All the rage
Superb sequel getsgets even the most hardened horror-film junkie to squirm
Horror—like comedy—is entirely subjective. What some folks may find terrifying others find silly … and, of course, the reverse can be true. As horror film tropes go, nothing has the potential to descend into utter ridiculousness more than the zombie film. To zombie purists (yes, there are such creatures), 28 Days Later and its sequel aren’t exactly zombie films. But these are also the same folks who evaluate every building they enter to note possible stronghold points and worst-case-scenario exits in case of zombie attack. So there you go. 28 Weeks Later is deadly serious business and, as a white-knuckle ride into primal horror, worth the wait.

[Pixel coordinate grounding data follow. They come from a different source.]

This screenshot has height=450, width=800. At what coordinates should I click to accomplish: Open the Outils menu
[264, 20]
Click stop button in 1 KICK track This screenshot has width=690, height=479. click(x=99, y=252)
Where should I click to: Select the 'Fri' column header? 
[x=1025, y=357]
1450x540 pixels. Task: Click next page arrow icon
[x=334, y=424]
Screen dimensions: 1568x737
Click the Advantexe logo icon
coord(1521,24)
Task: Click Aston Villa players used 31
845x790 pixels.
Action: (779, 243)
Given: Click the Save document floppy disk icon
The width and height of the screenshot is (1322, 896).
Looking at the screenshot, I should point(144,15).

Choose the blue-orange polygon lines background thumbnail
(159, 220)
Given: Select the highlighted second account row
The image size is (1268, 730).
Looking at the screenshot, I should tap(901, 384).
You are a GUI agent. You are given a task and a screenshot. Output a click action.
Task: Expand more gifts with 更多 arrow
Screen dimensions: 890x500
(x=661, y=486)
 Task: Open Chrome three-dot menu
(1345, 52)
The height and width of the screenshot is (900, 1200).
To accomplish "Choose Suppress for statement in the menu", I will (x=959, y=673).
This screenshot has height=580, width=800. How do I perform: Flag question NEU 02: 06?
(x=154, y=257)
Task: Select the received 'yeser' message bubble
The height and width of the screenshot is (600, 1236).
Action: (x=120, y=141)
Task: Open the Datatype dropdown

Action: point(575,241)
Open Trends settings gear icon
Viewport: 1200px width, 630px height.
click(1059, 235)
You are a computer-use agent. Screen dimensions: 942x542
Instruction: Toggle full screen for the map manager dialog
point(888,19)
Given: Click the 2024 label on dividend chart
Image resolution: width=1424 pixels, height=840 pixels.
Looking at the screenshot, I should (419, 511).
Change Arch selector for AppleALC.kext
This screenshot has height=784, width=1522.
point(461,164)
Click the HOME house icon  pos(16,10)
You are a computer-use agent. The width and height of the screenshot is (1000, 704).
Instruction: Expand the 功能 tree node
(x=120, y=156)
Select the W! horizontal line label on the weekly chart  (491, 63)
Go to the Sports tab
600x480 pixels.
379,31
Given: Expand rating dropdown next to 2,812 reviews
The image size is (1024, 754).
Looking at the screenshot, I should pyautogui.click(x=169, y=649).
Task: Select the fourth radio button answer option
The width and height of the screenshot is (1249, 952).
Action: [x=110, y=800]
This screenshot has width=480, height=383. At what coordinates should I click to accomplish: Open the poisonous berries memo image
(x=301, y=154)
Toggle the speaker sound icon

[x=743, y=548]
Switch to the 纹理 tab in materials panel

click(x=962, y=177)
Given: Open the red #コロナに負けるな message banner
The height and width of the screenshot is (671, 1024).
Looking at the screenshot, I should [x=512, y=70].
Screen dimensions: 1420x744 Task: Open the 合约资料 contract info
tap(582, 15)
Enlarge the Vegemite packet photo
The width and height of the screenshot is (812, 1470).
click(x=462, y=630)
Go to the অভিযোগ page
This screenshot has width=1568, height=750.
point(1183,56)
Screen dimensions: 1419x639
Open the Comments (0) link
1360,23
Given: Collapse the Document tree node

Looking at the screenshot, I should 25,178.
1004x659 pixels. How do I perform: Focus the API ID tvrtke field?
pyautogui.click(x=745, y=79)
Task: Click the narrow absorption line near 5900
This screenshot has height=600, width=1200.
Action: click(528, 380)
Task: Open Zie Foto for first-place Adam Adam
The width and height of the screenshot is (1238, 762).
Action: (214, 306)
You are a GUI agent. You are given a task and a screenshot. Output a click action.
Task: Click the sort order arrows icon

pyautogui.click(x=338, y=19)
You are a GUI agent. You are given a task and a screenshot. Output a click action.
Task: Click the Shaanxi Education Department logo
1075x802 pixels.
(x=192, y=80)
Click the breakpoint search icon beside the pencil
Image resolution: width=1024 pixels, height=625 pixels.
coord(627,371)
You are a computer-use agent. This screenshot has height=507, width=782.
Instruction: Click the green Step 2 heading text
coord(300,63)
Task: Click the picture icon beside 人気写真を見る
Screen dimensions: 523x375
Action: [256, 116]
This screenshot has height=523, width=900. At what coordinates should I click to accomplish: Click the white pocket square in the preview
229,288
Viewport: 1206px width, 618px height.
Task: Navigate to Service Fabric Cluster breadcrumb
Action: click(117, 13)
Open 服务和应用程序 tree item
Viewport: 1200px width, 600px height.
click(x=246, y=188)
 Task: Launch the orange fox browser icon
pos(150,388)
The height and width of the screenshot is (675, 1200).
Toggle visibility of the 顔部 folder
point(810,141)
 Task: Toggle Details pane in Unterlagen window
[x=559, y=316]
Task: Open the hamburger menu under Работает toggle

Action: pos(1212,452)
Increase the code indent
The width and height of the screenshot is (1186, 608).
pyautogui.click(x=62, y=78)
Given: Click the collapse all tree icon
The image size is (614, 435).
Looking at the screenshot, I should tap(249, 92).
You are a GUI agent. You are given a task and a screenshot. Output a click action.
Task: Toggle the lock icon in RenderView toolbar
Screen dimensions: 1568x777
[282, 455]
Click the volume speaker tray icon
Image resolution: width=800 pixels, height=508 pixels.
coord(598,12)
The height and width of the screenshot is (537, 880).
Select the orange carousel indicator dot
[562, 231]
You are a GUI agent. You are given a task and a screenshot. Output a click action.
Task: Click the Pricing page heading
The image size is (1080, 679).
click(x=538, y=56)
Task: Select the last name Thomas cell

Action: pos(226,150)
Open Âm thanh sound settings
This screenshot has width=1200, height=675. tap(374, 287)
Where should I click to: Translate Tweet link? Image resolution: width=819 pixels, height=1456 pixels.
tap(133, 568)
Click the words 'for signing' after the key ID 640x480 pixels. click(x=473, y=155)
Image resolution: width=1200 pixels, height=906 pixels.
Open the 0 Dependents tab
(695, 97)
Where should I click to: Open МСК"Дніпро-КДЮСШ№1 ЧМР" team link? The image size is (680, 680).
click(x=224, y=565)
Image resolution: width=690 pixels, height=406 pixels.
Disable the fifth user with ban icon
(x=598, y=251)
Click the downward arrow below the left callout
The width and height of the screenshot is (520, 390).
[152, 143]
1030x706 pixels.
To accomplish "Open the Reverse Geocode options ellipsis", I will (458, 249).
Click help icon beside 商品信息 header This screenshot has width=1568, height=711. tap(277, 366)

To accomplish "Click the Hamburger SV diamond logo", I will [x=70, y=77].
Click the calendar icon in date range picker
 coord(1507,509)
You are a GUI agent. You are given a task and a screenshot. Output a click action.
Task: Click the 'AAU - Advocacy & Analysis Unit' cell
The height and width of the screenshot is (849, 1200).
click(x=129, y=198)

The first film dealt with the set-up: A bicycle messenger wakes up from a three-week coma to find that a fast-spreading plague has turned London into ground zero for appalling horror. The infected are fueled by an all-consuming rage that blinds them to anything, save for spreading the disease (not unlike Rush Limbaugh listeners, but only slightly less open to reason). If you can get over the fact that the dude spent three unmolested weeks in an unsecured hospital bed as all bloody hell broke loose around him, then you’ll be able to swallow anything that happens in the sequel.
28 Weeks Later picks up … well, six months later. London has been re-secured by the United States military and the infected starved out. Civilians are being brought in to reseed the Isle of Dogs, a London peninsula and obviously some prime real estate. But due to an unfortunate lack of intuition on the part of an Army doctor overseeing the project, all hell breaks loose again and the Yanks are up to their armpits in Iraq allegory.
The film was near pitch-perfect in delivering what I want out of a horror flick (aside from one sort of silly bit that was already touched on in a recent release).
The movie also works better than its antecedent as far as acting, offering some incredible nuance in the performances of Robert Carlyle and Catherine McCormack. We’re talking an almost imperceptible tick of the lips, a twitch of the eye that conveys a lot more shadings to what the character is feeling that may not be picked up on a television screen. In the first movie, the infected just ran around in a rage attacking the uninfected; here, subtext is added to underscore what fuels that rage.
Let’s put it this way: Even being a horror junkie of the old school, I was curled up in a ball in my seat for the last hour. This is the best white-knuckle horror film I’ve seen in years. It’s not as meditative as the first one, but it sure is a lot more primal. And in its essence, isn’t that what a good horror film is supposed to be?